**Your instructions:**
Return all the entries below exactly as they were given.
Records shown below:
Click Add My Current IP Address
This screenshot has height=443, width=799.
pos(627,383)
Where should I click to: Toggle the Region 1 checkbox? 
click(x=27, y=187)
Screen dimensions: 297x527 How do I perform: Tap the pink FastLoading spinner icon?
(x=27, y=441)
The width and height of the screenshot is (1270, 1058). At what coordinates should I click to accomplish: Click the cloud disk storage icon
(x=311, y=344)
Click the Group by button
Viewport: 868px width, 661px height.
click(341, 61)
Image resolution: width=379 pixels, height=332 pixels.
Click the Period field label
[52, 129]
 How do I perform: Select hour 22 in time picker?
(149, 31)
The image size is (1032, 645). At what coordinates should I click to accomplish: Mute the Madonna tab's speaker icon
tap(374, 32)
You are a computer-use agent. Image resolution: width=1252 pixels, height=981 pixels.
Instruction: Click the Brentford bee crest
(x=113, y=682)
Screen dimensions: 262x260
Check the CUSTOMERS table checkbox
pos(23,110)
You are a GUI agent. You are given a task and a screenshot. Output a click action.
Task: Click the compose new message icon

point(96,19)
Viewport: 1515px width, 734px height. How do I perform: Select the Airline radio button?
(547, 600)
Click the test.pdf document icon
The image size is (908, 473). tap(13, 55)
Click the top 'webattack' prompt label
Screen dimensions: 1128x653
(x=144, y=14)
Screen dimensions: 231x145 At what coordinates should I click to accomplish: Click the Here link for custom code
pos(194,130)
End of Records shown.
**Problem solution:**
Click Add My Current IP Address
This screenshot has height=443, width=799.
pos(627,383)
Where should I click to: Toggle the Region 1 checkbox? 
click(x=27, y=187)
Screen dimensions: 297x527 How do I perform: Tap the pink FastLoading spinner icon?
(x=27, y=441)
The width and height of the screenshot is (1270, 1058). At what coordinates should I click to accomplish: Click the cloud disk storage icon
(x=311, y=344)
Click the Group by button
Viewport: 868px width, 661px height.
click(341, 61)
Image resolution: width=379 pixels, height=332 pixels.
Click the Period field label
[52, 129]
 How do I perform: Select hour 22 in time picker?
(149, 31)
The image size is (1032, 645). At what coordinates should I click to accomplish: Mute the Madonna tab's speaker icon
tap(374, 32)
You are a computer-use agent. Image resolution: width=1252 pixels, height=981 pixels.
Instruction: Click the Brentford bee crest
(x=113, y=682)
Screen dimensions: 262x260
Check the CUSTOMERS table checkbox
pos(23,110)
You are a GUI agent. You are given a task and a screenshot. Output a click action.
Task: Click the compose new message icon

point(96,19)
Viewport: 1515px width, 734px height. How do I perform: Select the Airline radio button?
(547, 600)
Click the test.pdf document icon
The image size is (908, 473). tap(13, 55)
Click the top 'webattack' prompt label
Screen dimensions: 1128x653
(x=144, y=14)
Screen dimensions: 231x145 At what coordinates should I click to accomplish: Click the Here link for custom code
pos(194,130)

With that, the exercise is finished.